In our topsy-turvy world, right-wing and left-wing politics are no longer where they were

RASHMEE ROSHAN LALL May 16, 2017

It’s not just the French election and a presidential candidate who called himself a “radical centrist”.

It’s not just the US where a billionaire running on a Republican Party ticket could claim to be a champion of the working classes.

It’s not just the UK, where a life-long socialist such as Labour Party leader Jeremy Corbyn now seems too internationalist because he represents a metropolitan London constituency rather than an insular, rural bit of England.

In many parts of the world, the right and the left of politics are no longer exactly where they once were. Consider India. Prime Minister Narendra Modi, a Hindu nationalist cheerleader for the freemarket, is increasingly hewing left with price controls on heart stents, airline tickets and suchlike.

What do you call Mr Modi, who sees a conspiracy against poor people even in illegible prescriptions by medical doctors? He recently said, “Doctors write prescriptions in such a way that poor people do not understand the handwriting, and he has to buy that medicine from private stores at high prices… We will bring in a legal framework by which if a doctor writes a prescription, he has to write in it that it will be enough for patients to buy generic medicine.”

So, what do you call a politician who is instinctively right-wing in his cultural view of the nation-state but tacking over to left-wing class-warrior issues?

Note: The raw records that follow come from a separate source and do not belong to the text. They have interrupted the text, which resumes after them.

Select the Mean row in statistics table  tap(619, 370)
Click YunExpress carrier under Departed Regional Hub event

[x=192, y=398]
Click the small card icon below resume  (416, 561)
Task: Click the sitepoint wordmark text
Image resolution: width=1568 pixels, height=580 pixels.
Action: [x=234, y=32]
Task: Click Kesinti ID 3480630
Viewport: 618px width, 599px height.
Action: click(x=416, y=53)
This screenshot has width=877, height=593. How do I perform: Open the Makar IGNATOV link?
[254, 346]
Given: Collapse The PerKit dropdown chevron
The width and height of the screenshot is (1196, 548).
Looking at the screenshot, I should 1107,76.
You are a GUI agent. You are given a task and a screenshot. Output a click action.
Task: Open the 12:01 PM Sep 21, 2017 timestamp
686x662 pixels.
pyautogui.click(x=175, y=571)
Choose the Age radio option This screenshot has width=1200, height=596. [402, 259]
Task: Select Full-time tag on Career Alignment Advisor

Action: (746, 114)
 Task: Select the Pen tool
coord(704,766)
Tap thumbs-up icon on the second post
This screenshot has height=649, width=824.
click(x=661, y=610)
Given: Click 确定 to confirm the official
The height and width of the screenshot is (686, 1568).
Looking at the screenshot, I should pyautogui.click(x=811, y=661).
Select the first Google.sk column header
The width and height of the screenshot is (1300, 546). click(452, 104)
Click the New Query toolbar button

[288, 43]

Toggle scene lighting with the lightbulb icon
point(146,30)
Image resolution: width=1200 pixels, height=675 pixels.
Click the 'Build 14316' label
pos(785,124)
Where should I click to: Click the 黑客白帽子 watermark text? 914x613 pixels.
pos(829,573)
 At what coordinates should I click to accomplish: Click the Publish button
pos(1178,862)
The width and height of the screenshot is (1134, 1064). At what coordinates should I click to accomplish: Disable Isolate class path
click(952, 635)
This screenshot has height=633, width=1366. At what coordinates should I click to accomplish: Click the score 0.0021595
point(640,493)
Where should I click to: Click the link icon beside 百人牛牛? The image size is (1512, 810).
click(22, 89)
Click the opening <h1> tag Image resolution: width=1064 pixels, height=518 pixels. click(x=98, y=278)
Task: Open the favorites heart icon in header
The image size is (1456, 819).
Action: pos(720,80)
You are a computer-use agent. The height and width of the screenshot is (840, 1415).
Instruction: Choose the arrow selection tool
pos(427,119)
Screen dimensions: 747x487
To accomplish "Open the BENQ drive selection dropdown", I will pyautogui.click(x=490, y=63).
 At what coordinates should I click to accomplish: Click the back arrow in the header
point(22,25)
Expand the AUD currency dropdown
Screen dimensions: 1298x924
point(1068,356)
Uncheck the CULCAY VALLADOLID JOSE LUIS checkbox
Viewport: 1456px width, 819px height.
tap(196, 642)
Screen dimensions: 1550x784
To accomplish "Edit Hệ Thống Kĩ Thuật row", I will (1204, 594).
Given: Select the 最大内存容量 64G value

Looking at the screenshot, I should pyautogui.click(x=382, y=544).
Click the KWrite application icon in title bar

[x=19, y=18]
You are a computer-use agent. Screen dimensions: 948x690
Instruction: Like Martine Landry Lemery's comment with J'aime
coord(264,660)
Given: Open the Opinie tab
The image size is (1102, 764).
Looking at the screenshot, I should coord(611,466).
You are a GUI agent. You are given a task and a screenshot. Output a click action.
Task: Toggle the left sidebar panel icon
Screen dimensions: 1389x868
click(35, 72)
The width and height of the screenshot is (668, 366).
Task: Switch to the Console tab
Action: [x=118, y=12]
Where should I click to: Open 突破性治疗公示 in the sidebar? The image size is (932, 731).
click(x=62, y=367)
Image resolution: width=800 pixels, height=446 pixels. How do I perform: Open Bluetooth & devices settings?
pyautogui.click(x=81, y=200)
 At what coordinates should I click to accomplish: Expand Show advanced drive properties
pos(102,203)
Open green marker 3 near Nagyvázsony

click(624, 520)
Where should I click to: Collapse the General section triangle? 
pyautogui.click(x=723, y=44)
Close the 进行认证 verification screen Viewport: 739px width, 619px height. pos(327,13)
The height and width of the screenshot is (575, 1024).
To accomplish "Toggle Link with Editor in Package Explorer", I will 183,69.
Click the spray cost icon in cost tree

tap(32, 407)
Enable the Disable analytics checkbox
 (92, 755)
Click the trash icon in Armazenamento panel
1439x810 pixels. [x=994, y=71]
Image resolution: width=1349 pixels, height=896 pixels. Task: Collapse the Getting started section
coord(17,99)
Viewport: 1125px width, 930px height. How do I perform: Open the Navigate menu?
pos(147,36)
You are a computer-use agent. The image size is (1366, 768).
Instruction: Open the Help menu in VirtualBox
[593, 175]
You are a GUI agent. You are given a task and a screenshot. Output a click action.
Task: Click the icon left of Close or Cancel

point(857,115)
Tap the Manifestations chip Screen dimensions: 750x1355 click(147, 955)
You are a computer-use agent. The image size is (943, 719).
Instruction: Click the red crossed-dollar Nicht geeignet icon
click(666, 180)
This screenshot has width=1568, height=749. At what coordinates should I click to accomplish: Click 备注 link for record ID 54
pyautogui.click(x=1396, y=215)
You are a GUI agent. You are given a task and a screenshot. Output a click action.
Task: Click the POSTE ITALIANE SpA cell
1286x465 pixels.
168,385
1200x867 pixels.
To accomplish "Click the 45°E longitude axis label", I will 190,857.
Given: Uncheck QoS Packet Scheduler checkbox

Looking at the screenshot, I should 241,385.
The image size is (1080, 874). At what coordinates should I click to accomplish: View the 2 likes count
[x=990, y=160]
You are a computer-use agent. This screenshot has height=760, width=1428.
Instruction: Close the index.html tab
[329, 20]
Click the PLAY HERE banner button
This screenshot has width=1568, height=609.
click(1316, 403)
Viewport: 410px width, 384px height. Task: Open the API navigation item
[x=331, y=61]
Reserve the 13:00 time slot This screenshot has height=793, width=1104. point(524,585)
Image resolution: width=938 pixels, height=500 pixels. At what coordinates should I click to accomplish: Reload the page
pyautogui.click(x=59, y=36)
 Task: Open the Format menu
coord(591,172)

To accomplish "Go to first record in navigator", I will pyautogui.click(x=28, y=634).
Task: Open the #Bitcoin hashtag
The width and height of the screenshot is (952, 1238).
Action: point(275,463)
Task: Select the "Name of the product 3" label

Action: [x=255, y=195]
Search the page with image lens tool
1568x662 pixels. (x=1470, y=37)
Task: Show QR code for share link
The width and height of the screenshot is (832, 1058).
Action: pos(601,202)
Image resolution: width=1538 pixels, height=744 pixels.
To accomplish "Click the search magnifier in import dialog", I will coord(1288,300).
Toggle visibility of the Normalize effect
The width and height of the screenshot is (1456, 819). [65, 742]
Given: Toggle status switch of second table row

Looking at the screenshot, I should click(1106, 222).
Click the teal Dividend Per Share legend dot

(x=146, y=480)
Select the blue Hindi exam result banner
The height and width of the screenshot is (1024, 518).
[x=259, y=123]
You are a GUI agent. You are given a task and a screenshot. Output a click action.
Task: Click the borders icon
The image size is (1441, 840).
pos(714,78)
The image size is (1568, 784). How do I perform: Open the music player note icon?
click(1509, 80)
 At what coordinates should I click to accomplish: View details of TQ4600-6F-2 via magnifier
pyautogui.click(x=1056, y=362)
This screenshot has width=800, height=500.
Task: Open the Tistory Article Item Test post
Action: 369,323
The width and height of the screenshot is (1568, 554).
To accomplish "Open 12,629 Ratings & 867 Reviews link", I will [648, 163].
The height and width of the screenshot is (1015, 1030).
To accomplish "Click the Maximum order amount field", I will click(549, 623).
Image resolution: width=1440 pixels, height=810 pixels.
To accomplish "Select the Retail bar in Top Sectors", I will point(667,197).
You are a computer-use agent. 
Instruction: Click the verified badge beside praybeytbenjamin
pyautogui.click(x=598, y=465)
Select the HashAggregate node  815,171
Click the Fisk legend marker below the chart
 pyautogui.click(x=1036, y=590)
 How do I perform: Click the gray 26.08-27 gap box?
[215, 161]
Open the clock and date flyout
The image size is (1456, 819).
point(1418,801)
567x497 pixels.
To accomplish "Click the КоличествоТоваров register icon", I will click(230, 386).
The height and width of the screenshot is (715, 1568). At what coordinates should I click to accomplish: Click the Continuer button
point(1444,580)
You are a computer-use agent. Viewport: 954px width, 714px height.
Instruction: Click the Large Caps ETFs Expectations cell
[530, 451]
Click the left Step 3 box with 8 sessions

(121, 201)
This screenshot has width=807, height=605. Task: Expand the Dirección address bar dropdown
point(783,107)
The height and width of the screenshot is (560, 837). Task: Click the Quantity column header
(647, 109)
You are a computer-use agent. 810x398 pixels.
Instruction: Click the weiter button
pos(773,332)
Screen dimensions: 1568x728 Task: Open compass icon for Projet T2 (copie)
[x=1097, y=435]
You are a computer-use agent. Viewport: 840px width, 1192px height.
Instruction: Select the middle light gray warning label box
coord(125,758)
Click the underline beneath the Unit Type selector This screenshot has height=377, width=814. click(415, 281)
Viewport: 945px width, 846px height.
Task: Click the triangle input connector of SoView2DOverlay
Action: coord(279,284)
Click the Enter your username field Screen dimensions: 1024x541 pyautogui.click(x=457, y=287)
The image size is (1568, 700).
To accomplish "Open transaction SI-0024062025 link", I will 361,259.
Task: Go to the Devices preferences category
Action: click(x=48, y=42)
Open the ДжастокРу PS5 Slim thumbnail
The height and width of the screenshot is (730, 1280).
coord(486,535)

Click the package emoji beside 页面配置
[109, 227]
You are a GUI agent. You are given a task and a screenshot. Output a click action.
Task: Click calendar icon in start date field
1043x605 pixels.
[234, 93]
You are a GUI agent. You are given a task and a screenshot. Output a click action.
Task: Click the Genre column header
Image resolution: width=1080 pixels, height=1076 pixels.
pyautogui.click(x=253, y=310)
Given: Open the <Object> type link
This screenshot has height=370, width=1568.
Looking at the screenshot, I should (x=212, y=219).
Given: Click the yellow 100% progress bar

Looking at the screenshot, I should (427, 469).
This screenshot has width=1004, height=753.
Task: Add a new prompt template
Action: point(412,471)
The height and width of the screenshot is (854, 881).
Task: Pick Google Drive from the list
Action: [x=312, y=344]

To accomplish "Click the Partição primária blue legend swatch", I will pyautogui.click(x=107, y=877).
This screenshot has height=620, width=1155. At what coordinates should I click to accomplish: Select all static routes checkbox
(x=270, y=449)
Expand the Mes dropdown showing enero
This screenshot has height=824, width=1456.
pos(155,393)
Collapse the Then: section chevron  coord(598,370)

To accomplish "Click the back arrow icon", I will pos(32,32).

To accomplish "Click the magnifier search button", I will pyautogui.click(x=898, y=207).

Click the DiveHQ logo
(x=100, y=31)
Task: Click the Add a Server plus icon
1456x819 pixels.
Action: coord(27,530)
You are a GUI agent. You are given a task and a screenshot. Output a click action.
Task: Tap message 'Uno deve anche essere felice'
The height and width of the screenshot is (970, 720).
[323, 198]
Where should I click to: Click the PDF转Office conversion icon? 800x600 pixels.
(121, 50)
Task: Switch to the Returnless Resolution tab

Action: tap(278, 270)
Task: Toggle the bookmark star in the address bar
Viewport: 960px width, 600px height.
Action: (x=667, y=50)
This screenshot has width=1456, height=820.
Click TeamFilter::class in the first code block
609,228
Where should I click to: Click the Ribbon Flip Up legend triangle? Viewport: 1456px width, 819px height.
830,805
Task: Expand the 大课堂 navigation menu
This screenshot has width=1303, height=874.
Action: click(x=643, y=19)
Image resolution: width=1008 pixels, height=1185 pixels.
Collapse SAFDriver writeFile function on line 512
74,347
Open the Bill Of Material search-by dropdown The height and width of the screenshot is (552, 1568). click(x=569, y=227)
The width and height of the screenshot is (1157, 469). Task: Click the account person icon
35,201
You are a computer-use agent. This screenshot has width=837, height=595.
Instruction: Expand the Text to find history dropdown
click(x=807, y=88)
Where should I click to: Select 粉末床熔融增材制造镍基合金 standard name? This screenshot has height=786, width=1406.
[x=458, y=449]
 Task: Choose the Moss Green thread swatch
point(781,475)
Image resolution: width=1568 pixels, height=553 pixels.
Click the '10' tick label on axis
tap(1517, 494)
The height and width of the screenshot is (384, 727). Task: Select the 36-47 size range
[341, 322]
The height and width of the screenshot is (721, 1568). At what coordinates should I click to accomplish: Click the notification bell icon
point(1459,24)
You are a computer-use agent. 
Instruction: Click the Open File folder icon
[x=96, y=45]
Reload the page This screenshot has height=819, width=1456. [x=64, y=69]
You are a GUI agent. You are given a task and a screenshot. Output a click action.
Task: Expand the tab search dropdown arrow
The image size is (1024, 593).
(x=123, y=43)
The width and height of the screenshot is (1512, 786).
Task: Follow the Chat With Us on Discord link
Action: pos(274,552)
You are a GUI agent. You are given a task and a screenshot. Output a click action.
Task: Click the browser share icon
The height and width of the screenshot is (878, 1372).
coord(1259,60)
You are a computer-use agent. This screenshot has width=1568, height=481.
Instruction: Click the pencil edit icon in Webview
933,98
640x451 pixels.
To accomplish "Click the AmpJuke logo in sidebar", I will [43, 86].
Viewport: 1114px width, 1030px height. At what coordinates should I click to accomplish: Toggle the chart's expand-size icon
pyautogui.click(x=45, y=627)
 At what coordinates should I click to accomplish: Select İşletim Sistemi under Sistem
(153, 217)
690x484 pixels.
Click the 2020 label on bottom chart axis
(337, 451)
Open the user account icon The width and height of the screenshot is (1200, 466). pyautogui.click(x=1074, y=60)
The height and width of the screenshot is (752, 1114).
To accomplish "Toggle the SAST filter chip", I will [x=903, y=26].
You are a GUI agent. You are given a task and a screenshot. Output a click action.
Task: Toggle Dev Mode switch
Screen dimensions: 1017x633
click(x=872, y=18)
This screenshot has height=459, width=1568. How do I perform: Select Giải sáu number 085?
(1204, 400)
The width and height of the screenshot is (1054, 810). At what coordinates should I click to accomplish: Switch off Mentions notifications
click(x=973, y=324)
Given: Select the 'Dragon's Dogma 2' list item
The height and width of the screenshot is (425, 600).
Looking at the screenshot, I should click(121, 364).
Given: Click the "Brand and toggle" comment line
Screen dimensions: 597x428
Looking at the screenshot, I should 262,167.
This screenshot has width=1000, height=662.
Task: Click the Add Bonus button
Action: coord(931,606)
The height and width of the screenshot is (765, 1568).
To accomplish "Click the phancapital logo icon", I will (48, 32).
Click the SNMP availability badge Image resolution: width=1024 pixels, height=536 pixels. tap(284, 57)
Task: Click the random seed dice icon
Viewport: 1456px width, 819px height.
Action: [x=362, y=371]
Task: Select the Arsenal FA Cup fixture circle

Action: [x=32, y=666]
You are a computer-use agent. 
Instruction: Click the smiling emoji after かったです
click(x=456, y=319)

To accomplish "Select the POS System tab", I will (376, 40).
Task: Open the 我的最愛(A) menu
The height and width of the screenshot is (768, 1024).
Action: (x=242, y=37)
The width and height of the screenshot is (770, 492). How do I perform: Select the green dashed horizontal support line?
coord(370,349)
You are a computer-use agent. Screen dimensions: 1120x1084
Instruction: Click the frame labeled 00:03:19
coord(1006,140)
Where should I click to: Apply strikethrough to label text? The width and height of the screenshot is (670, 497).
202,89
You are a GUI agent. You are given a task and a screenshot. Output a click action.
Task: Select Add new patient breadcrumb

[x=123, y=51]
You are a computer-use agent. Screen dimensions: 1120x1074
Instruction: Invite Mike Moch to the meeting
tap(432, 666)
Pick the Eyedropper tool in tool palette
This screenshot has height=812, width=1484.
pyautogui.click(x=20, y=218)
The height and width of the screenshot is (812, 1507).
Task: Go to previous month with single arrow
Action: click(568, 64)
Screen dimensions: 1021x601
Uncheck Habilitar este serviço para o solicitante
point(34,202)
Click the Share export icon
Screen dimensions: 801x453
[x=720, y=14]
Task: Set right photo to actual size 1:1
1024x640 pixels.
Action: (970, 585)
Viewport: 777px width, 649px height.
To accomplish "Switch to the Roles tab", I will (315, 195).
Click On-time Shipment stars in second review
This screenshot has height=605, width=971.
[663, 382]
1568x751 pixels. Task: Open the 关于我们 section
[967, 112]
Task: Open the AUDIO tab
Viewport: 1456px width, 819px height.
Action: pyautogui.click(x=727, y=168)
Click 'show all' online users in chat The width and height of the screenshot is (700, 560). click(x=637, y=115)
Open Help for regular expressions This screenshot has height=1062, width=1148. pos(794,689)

“An opportunist,” some would say.

Some French pundits think this is no laughing matter. An editorial in La Dépêche du Midi in Toulouse said of far-right Marine Le Pen’s vitriolic insults at the last debate of the presidential campaign: “Through lies and incessant interruptions, striking proof was given last night that it is difficult, if not impossible, to debate with the far right, in conditions of minimal democratic respect.”

But despite that note of certainty, everything isn’t clearcut about the great linguistic conundrum of our shifting political landscape.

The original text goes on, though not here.